挫折しました、とはいいながら、この本を最後まで読み切らせてくれたのは、このとりとめのなさ。
難しい、と思いながら、時々のめりこむのは、さまざまな古典からひかれたおとぎ話めいた物語と、それにまつわる作者の考察(?)のおもしろさ。
人のあさましさや狂気などの物語です。微妙に薄気味悪く、だから余計にのめりこんでしまうような話。
それから、現在の作者の身の回りについて書かれた文章の、誰の文章にも似ない味わい深さなど、そこだけ、いいなあ、と思ったり。


☆心覚えに:心に残った言葉。

>そこの世界の色に染まることを拒むつもりなら守るべき禁止事項三、一にそこの世界の会食に加わるな、二にそこの葬式に参列するな、三にそこの女人と交わるな、もうひとつ加えて、そこで往生を遂げたと人に思わせるな

>往生など知らぬわれらにも、何かしらが年々、微妙なる楽の音とは言わず、寝間に近く聞こえて来はしないか。コンクリートの壁の内、アルミサッシの窓の外、軒にもならぬ軒の彼方から、未明の車のさざめきにまぎれて、しかし去年よりは、思えば、わずかながらきわだって、いや、何も近づきはしない。季節はずれの蟋蟀の声やら、場ちがいな狸囃子の賑わいやらを耳にするようでは厄介なことだ。

老いるというのは、しだいに狂うことではないか

☆美しいな、好きだなと思った言葉、文章
>日没から蝉の声が地上に渡り、六時半、四十五分、五十分、その声のすっかり静まった後まで空は暮れのこった。雲を抜けて高空を行くと、主翼に吊り下げたエンジンのまるみが、ほのかな茜を集める刻限だ。一日何事もなくても、それを境に眠りの変わる夜もある。

>雑木林の雨霧の中から晩い紅葉が浮かびかかる。あれはいきなり、人が立っているように感じられる。あんなに赤い人間もないものだろうに。

>地面を湿らす程度の降りの中を風が渡り、正午頃から刻々と冷えこんで暮れ方の感じになった。

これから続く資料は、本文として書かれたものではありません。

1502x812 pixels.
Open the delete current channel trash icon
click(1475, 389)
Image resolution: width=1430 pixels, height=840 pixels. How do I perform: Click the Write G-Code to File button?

読んでよかった、なんてことは恥ずかしくてとっても言えないけど、こういう本が世の中にあるのだ、と知れたことがよかった。
いつの日かの再読予定本。
きっとゆったりと時間のあるときに、
そして、往生というものを忘れたいより、もうちょっと近づけて考えることができるとき、
でもあまりそれが迫って感じられるときじゃないとき、
そういうときにもう一度ゆっくりと味わいたい。この美文のすみずみまで深く遊びながら。